There are several versions of Fiscal Money. The following are the two most important versions.

    Tax Discount Certificates (TDCs) are bonds for tax credit issued by the state and allocated for free to households and businesses; they are also used by government administrations as a means of payment. Their issue would have a huge economic and political impact. The issuance of these free government bonds would be comparable to a kind of helicopter money (see Milton Friedman, J. M. Keynes, Ben Bernanke). In fact, thanks to the issuance of this bond, the state can immediately increase the spending power of families, businesses and public administrations. It can increase demand and restart the economy, unchaining it from the liquidity trap. In order to increase consumption, this “free money” would be distributed to families in inverse proportion to income; and it would be allocated to firms in proportion to the number of employees so as to reduce the cost of labor and increase business competitiveness. In order to increase employment (and also private investments), the state can use TDCs to pay for new public works. A Mediobanca Securities report asserts that, thanks to TDCs, Italian GDP would grow twice as fast, while preserving the level of the public balance and the balance of trade. The TDCs will be sold by those (businesses and households) who need cash and will be purchased by those (businesses and households) which want to get tax discounts. The TDCs would be converted into euros and quickly spent: so the economy would enjoy new air. Thanks to economic growth, the debt/GDP ratio would decline. The state could increase cash in circulation in the real economy, boost consumption, counter the credit crunch, boost investments and jobs. The challenge is that the Keynesian multiplier will increase GDP insofar as the future fiscal revenues will offset the tax deficit that ceteris paribus will be generated by the issuance of the TDCs (see here).TDCs are not refundable in euro by the state: so, they do not constitute a financial liability for the public purse according to Eurostat criteria. Moreover, we foresee that TDCs will impact the economy in a very positive way, assuming that the fiscal multiplier exceeds one when (as currently in Italy and in the Eurozone) capital and labor resources are greatly underutilized.

    Bonds issued by the Cassa Depositi e Prestiti with the option to be converted into tax rebates. The Italian Cassa Depositi e Prestiti – which is a non-state company from a legal point of view, even if it is 80+ percent owned by the state – could get new resources to develop the Italian economy without increasing government debt.
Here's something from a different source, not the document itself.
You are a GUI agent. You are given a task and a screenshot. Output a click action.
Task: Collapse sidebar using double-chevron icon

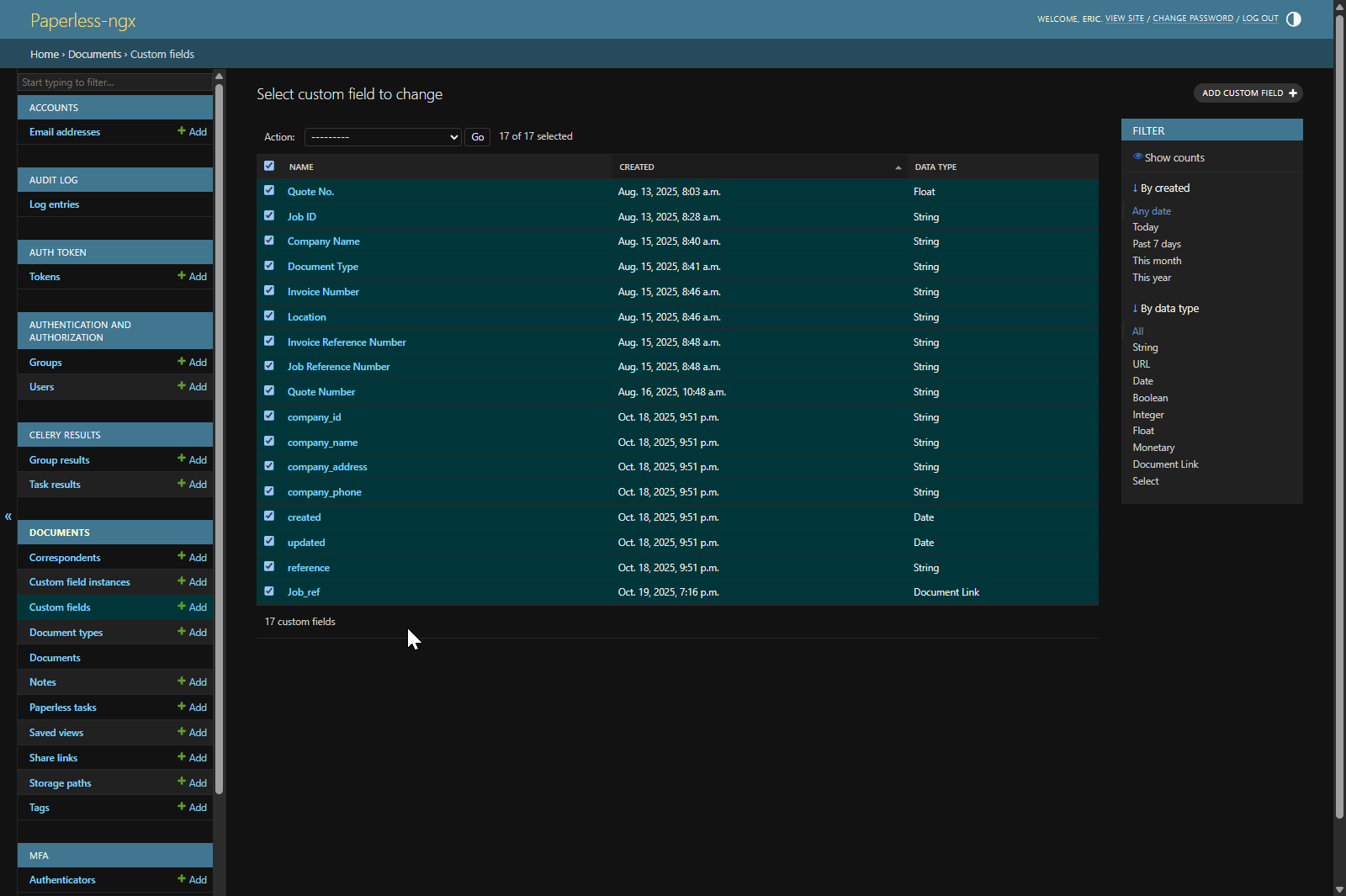(x=8, y=517)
This version of Fiscal Money provides that CDP signs an agreement with the fiscal authorities and issues bonds maturing in the long term (eg. 10-20 years) with the option that in certain time slots they can be converted into tax rebates at their nominal value. The CDP bonds would not worsen the public budget because CDP sits outside the scope of government accounts. The bondholders would be fully guaranteed by the tax value of the CDP bonds, while the state would get credit from CDP for the bonds converted into tax rebates, and thus would not worsen its deficit. Thanks to these convertible bonds, CDP could collect some billion (or some tens of billion) in the financial market at low cost. CDP could use these new resources to implement industrial policies and to backstop the banking system. For instance, CDP could provide guarantees on non-performing loans. Similarly, the Caisse des Dépôts et Consignations in France and the Kreditanstalt für Wiederaufbau in Germany, with an ownership structure similar to that of the CDP, and other national development banks could issue this type of Fiscal Money to give a boost to the overall domestic economy.